采用杆状病毒-Sf9昆虫细胞平台生产rAAV作为采用哺乳动物细胞系的替代方案，在2002年由Kotin的团队提出，目前也已经发展得十分成熟，每个细胞中的病毒产量可以做到与哺乳动物细胞生产量持平。

此方法会使用两种重组杆状病毒来感染Sf9细胞，第一个携带目的基因和AAV ITRs，第二个杆状病毒载体（BEV）协助Rep和Cap的合成。

Sf9细胞系来自永生化Spodoptera frugiperda 蛾卵巢细胞，目前是最常见的用于生产rAAV的昆虫细胞系，无血清培养基常用于培养悬浮Sf9细胞系。

由于感染昆虫细胞的病毒一般不会感染哺乳动物细胞，且无血清培养基不包含血清中的动物来源杂质，杆状病毒-Sf9生产体系的安全系数较高。另外杆状病毒可以辅助AAV的复制，所以此方案也不需要腺病毒（Ad）等辅助病毒的参与。

由于杆状病毒的加入，此方案生产的成品中可能会存在的杆状病毒相关杂质还需进一步慎重考量。

尽管此方案远不如上述两种方案普及，但同时感染重组单纯疱疹病毒（rHSV）可以协助大量生产rAAV，且生产出的病毒也拥有很高的效力。

此方案具有代表性的细胞系是仓鼠BHK21细胞系或HEK293细胞系，细胞会同时被两种rHSV感染，分别是rHSV-AAV（包含目的基因和AAV ITRs）和rHSV-Rep-Cap（包含AAV Rep和Cap的开放阅读框）。

感染后2-3天细胞和培养基会通过多重步骤纯化，以去除来自细胞、HSV和未包装病毒的杂质。
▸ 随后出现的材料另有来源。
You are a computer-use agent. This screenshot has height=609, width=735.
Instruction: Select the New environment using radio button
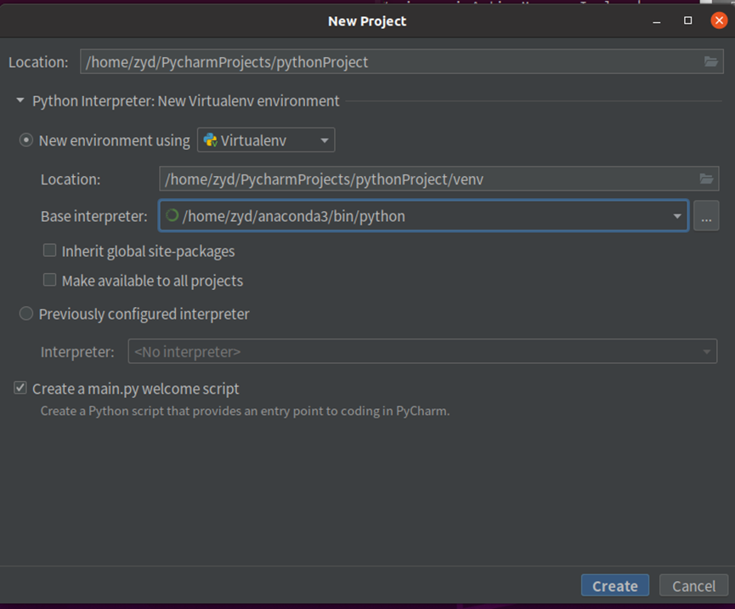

已有数个临床试验采用了此方案进行病毒制作，证明了产品的人体适用性。

Clark团队创建了HeLa细胞衍生的稳定转染（稳转）生产细胞系（Producer cell），此细胞系经过编辑包含AAV2的Rep-Cap基因、完整的rAAV载体基因组和一个药物选择标记。此细胞系在感染野生型Ad5后就可以激活rAAV病毒生产。目前可适应无动物来源培养体系的悬浮HeLaS3细胞系是此方案的优秀候选人。

多种稳转包装细胞系（Packaging cell）也在被数个团队研究，HeLa和A549细胞是包装细胞常用的细胞系。包装细胞含有Rep和Cap基因，生产rAAV需要先用野生型Ad5感染细胞，之后感染重组Ad-AAV Hybrid或转染携带rAAV基因组的质粒。

采用HEK293细胞制作稳转生产细胞系也被反复尝试，但由于HEK293细胞持续表达Ad E1基因，会激活AAV P5启动子，继而生产和表达的Rep蛋白会使细胞周期停滞甚至导致细胞凋亡，所以使用HEK293需要通过基因编辑严格控制Rep蛋白的表达。